§ Given problem: Continue the article on women's basketball NET rankings from the point at which it ends, and leave the material after it untouched.

— START OF Text extract —

December 13, 2021
WATCH: NET rankings – what does it all mean?
Easy-to-digest explanation on what they mean now and going forward
December brings us all sorts of great things – holidays lights, festive parties, spotlight matchups on the court. And the first round of NET rankings! The biggest questions surrounding the NET rankings seem to be what does it mean, how do they come up with them and why now? Here at The Next, we’ve got you covered.
NET rankings stands for ‘NCAA Evaluation Tool’ – for women’s basketball, it is a sorting tool used to measure a team’s quality and helps evaluate team resumes for selection and seeing in the NCAA tournament. The days when we relied on RPI, which was a formula based on winning percentage, is over. A team’s NET ranking is determined by who you played, where you played, how efficiently you played and your results. NET rankings are formulated by two components – one that is data-driven, measuring a team’s overall performance during the regular season. And one that is results-driven, which ranks teams higher that played and beat other good teams.

— END OF Text extract —
— START OF Extracted records —

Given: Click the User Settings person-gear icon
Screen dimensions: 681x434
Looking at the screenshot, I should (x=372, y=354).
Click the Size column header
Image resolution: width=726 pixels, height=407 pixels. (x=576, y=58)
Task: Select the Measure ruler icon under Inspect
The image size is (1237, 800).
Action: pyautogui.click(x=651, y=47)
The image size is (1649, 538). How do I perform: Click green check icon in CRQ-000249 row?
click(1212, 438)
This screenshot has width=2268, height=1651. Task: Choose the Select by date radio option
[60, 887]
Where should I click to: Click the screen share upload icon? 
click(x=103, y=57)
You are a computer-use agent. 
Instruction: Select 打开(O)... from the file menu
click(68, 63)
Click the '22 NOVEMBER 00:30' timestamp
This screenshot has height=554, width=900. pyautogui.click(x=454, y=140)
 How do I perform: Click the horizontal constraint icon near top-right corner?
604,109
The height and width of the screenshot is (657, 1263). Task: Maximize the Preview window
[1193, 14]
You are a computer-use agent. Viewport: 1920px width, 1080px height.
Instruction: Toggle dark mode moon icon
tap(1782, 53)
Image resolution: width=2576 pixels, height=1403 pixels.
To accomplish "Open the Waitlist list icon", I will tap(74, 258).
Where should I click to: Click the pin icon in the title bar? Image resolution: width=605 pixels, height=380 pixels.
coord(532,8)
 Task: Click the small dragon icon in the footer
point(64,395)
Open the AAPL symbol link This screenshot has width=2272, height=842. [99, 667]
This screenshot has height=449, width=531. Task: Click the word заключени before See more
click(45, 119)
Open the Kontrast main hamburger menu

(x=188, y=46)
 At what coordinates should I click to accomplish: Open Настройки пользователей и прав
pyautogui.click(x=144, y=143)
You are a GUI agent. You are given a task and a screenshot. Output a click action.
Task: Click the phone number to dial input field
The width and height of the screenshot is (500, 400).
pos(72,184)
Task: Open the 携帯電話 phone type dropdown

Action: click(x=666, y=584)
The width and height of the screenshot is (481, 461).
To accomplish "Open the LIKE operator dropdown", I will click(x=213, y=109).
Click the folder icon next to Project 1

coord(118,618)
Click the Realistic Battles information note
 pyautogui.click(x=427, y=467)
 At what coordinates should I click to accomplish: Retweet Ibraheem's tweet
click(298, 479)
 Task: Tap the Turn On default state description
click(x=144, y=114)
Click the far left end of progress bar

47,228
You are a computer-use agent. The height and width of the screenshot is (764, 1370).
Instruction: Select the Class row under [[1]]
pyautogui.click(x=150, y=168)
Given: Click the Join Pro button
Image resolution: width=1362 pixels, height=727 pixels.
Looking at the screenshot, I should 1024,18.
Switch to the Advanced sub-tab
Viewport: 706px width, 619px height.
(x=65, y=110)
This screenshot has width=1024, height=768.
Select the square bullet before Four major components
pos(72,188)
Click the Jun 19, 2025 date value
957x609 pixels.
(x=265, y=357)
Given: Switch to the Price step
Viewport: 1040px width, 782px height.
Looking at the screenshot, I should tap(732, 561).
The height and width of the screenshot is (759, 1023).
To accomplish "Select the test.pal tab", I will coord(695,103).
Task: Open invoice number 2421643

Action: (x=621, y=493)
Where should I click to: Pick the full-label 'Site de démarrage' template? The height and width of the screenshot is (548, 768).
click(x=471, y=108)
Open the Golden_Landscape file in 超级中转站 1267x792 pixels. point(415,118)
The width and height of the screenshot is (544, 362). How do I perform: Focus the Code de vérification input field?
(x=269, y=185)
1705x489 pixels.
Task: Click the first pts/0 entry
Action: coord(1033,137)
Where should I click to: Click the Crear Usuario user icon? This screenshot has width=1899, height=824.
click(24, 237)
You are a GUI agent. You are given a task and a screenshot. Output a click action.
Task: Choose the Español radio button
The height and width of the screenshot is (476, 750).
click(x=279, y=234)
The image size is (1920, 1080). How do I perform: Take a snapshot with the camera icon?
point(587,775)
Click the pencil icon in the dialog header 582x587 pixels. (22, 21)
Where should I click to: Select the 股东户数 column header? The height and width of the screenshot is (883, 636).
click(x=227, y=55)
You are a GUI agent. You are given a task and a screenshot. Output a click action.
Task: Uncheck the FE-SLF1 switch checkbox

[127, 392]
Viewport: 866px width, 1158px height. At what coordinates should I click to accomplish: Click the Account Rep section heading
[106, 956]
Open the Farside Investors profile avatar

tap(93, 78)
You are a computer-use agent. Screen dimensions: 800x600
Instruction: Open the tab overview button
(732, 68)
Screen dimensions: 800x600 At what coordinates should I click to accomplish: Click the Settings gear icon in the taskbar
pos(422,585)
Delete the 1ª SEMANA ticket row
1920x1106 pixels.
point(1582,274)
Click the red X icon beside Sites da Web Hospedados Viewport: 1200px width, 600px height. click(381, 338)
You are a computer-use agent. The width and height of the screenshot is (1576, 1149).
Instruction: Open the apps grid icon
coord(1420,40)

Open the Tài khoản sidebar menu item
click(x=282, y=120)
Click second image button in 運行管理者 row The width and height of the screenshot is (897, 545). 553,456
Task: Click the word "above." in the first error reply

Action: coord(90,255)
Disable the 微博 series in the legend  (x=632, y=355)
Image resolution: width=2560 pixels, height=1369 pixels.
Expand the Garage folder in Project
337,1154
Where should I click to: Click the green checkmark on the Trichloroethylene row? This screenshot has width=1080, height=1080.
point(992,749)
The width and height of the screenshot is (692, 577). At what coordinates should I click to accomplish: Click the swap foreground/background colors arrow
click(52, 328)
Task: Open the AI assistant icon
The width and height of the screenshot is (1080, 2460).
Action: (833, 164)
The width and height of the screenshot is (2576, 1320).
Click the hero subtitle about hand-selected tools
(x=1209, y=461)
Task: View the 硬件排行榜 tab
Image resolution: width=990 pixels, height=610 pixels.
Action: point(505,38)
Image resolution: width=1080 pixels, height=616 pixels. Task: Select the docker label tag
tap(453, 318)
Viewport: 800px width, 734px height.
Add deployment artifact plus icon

— END OF Extracted records —

§ Exercise answer:
But NET ranking is just one of 14 criteria that the NCAA women’s selection committee uses to evaluate teams and set the tournament field. Ultimately a team’s NET ranking is based on wins over losses, who you play, where you play and how strong your schedule and conference is at the end of the year.
Why do we have the first rankings out in December? Because the first month of the season is behind us and there is data to create this list. Things of note to keep an eye on: how the mid-major teams stack up in the top 20 (Missouri State is currently in at #19), the ACC currently has four teams in the top 20 with North Carolina at #2 and Nebraska (10-0) is in at #4, just one of three Big Ten teams in the top 20. The rankings are now published and will change daily so do not worry if your team comes in lower than expected – it is how you finish in March that matters.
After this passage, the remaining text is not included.